Day 5 - A trolley good tubie

My condition is called oesophagus dysmotility, I was diagnosed approximately three years ago, but I have been suffering for a lot longer, with frequent trips to the doctors who kept giving me antacids and all sorts of medications.

Finally I was sent as an emergency referral to the Leicester Royal Infirmary (LRI) as I had lost a lot of weight; I was there for four weeks where they put a temporary naso-jejunal tube into feed me, however I was still taking my medications orally and was very sick after taking them, so it was decided that I should have a PEG fitted.

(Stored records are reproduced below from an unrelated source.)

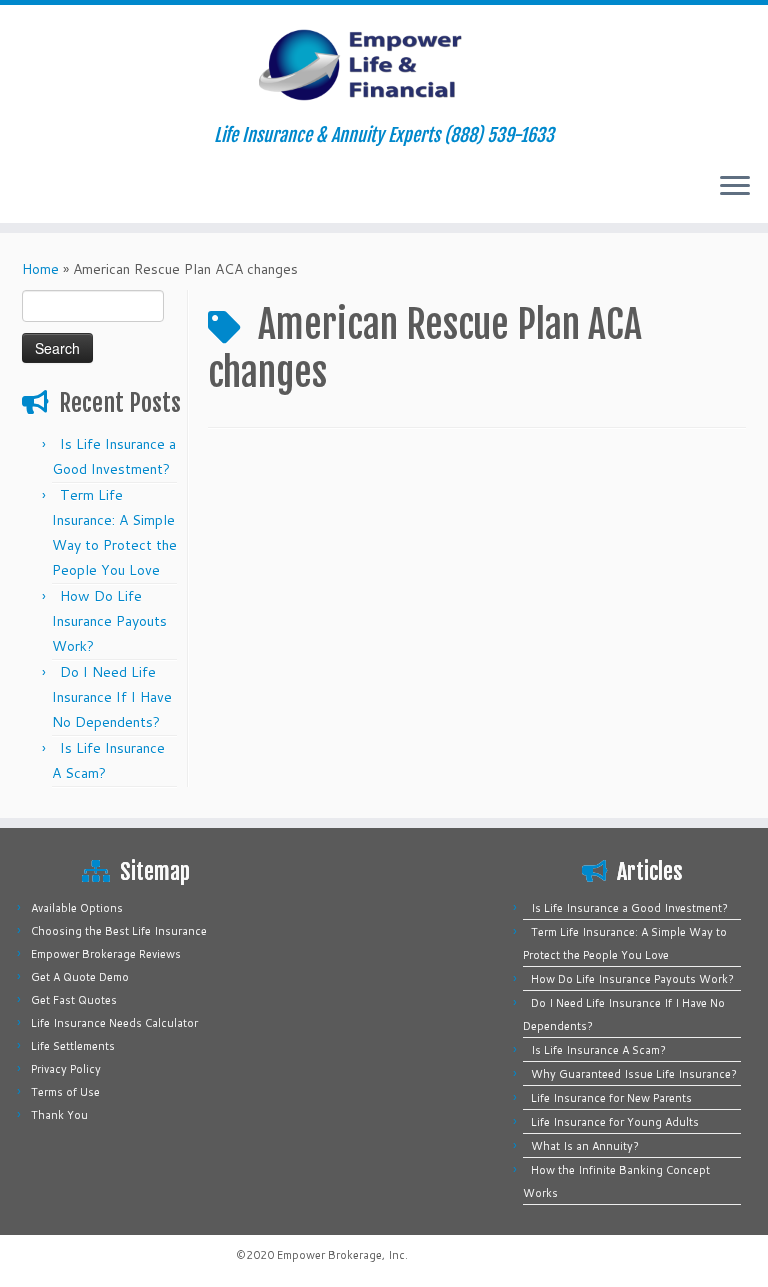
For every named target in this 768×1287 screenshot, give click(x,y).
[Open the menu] (735, 187)
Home (40, 269)
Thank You (59, 1115)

This was performed in the LRI pretty much straight away; I felt numb to the idea that I wasn’t going to eat but at that time I thought that it wouldn’t be for ever. 
Whilst in hospital, I had a visit from some very nice nurses from the HENS (Home Enteral Nutrition Service) team; they were fantastic and explained how I would be doing things from now on - this machine would become my best friend - after all it is keeping me alive! So, I have named my machine Arnie and put some stickers on my stand too, to make it a bit more personal. I use an Nutricia Flocare Infinity pump and I have one litre of cooled boiled water over six hours and then at 5pm I have my feed which is one litre of Nutrison Complete Multi Fibre and I have that over six hours too. My meds are ground down and put through my tube too; this is done three times a day.
After a couple of visits to see the consultant, I was told that there was nothing more that could be done, so, I would be fed through a tube and be nil-by-mouth for the rest of my life; it was like somebody had hit me with a ton of bricks. I went through a grieving process in a way, even to this day, I still have moments where I want to eat but cannot; I get so sad.
I live in Leicestershire. I am a mum, wife and I work part-time, which is currently full-time due to the COVID pandemic. My work has been fantastic and accommodating too, they have made sure that I get breaks to administer my fluids and meds and that there is a room for me to do this. As I work in a building society, I have a job that is based sitting down, so I do not have to worry too much about my feeding tube!
Every year my family and I love to go on holiday and the for the first holiday after my operation, I was very scared, I didn’t know what to expect. I was also nervous about how people would react to the fact that I am on the feed. There was a lot of things I had to take with me, but I suppose it is no different than taking food – it’s just that mine is a little alternative. Although sometimes people stare, after a time you just learn to accept this.
I had one instance where it did make me giggle, I was out shopping with my family and I had my feed on a stand, which was placed in the trolley; I was going through the checkout, busily packing my bags, I paid and then pushed the trolley away, completely forgetting that my feed was in the trolley and I went with the trolley, must be because I am so used to it! I have also done this when I have my backpack on and go and try and put it in the boot forgetting I’m still attached.
One frustration is the lack of knowledge that some hospitals have regarding artificial feeding. On one occasion the staff basically refused to give me my liquid feed for my PEG stating I should have brought my own in when I was in CDU (Clinical Decision Unit) for hours on end, whereas other people were getting sandwiches and cups of tea; surely it’s a basic human right to have nutrition no matter what or how they feed? They had no idea. I think some education is required.